Pour one out for Julen Lopetegui, who has had just about the worst possible year a soccer manager can have. Real Madrid fired Lopetegui this afternoon, one day after an embarrassing 5-1 ass-kicking by Messi-less Barcelona, thus ending a nightmare of a year.
As of just four months ago, the poor dude had the Spanish national team rolling into the World Cup on tremendous form. Spain had never lost under Lopetegui’s guidance, going 14-6-0 with a +48 goal difference during his two years in charge. But then, just one day before the World Cup started in Russia, Lopetegui was unceremoniously and inexplicably shit-canned by the Spanish federation in a bizarre display of frat-boy “alpha” posturing because the federation president was mad Lopetegui committed the mortal sin of, uh, not telling the federation soon enough that he was going to take another job after the World Cup. Predictably, Spain completely collapsed once the tournament started, found themselves unable to pass the ball forward, and crashed out in the round of 16 against a Russia team that was definitely not doping.
But still, even without Cristiano Ronaldo, Real Madrid are the biggest and best soccer club in the world.
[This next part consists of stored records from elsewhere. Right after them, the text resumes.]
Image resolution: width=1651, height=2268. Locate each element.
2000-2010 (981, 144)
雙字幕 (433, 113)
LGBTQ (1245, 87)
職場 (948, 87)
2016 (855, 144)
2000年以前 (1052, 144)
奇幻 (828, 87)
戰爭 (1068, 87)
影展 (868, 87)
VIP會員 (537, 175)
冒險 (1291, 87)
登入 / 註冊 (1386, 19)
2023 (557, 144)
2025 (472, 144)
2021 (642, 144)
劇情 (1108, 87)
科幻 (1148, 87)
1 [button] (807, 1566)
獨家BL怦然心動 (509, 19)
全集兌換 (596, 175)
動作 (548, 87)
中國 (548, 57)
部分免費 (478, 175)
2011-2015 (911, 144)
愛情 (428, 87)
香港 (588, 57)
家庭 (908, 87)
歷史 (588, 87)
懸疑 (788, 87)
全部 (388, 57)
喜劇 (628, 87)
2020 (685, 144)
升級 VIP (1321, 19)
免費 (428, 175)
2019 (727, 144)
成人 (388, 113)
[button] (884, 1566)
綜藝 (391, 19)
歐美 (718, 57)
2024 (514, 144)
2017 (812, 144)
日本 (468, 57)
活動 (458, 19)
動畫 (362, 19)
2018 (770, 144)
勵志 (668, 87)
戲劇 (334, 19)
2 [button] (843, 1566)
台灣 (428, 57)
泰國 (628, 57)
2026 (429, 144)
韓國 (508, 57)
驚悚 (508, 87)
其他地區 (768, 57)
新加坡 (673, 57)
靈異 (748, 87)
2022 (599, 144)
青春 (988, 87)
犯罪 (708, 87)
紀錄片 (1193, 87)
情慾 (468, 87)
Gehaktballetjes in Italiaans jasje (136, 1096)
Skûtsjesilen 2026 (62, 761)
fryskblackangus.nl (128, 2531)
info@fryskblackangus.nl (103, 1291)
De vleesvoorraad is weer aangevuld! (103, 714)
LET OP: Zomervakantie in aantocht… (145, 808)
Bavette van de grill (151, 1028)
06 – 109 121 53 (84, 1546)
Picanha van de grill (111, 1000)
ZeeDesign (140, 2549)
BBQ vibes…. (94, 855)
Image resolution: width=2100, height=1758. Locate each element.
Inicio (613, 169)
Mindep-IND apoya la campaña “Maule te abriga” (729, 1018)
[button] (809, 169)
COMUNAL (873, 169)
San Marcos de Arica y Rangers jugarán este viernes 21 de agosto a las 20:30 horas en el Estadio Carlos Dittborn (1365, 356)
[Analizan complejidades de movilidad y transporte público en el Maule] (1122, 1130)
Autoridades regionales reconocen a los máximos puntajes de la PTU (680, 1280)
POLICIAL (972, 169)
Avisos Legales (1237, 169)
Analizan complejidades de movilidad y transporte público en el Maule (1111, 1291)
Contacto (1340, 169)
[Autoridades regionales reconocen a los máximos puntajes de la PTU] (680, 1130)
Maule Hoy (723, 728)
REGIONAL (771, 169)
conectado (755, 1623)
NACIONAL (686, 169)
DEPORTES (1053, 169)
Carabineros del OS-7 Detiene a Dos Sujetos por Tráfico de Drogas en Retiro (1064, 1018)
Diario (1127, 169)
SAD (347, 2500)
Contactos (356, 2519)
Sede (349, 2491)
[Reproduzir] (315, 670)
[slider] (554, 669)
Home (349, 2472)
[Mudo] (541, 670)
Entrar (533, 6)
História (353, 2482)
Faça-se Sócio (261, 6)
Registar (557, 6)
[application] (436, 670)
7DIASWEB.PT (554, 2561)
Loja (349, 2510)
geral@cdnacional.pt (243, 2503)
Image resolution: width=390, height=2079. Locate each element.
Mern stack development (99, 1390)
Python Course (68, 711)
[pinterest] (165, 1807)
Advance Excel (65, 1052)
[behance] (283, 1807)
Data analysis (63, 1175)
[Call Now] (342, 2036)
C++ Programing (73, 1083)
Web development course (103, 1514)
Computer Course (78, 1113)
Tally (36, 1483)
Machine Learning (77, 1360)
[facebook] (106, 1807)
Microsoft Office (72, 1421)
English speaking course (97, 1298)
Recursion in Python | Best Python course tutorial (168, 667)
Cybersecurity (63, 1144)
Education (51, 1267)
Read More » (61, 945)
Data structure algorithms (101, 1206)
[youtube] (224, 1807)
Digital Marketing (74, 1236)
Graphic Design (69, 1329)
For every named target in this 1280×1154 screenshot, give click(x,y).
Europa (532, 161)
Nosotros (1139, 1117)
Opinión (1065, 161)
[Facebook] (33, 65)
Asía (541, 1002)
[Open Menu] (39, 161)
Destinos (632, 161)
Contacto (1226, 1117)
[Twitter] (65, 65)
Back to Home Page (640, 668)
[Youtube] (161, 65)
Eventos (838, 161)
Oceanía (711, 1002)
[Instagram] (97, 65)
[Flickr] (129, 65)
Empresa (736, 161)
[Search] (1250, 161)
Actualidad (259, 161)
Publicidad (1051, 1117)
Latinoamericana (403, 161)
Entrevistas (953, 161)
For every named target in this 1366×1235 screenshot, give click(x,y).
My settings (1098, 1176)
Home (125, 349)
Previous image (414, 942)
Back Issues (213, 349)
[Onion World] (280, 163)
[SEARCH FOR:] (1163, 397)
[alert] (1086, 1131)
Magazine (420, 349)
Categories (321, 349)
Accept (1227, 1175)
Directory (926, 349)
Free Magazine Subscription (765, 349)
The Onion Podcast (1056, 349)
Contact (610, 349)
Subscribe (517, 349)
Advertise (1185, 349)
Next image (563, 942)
Every manager dreams of reaching a pinnacle like that, even if said pinnacle club is also a hilarious snake pit whose three-time Champions League winning coach called it quits because he didn’t want to deal with the bullshit. Lopetegui made it through exactly 14 games before getting the axe. His team’s only victory in the last month came against something called Viktoria Plzen, and Madrid have been outscored 9-3 in three games this season against their archrivals, Atlético Madrid and Barcelona. Things have gotten to the point that Lopetegui’s father had to give a caterwauling interview where he blamed the club for sabotaging his boy’s dream gig by selling Ronaldo and failing to buy a replacement. It’s been an absolute disaster, and Madrid are currently ninth in the league with a goal differential of zero.
Lopetegui may have been set up to fail, taking over for the overachieving manager of a fatigued squad that just lost their best player, but he did precisely nothing with all of Madrid’s talent. Not only that, but it appears his firing is at least in part because he lacked the confidence of his convictions and went back on the hard-working, highly effective playing style he successfully implemented early in the season—a style that might have rubbed certain big-time Madridistas the wrong way when it involved benching them in favor of more stylistically-fitting younger players—and instead more or less let the big boys bully him into playing the way they preferred. Lopetegui’s failure for club and country was so spectacular this year that he probably won’t ever get another big job again. He was good enough with Spain that, under normal circumstances, they might take him back, but that bridge has been burnt. The highest level of global soccer is as unforgiving as anything in sports.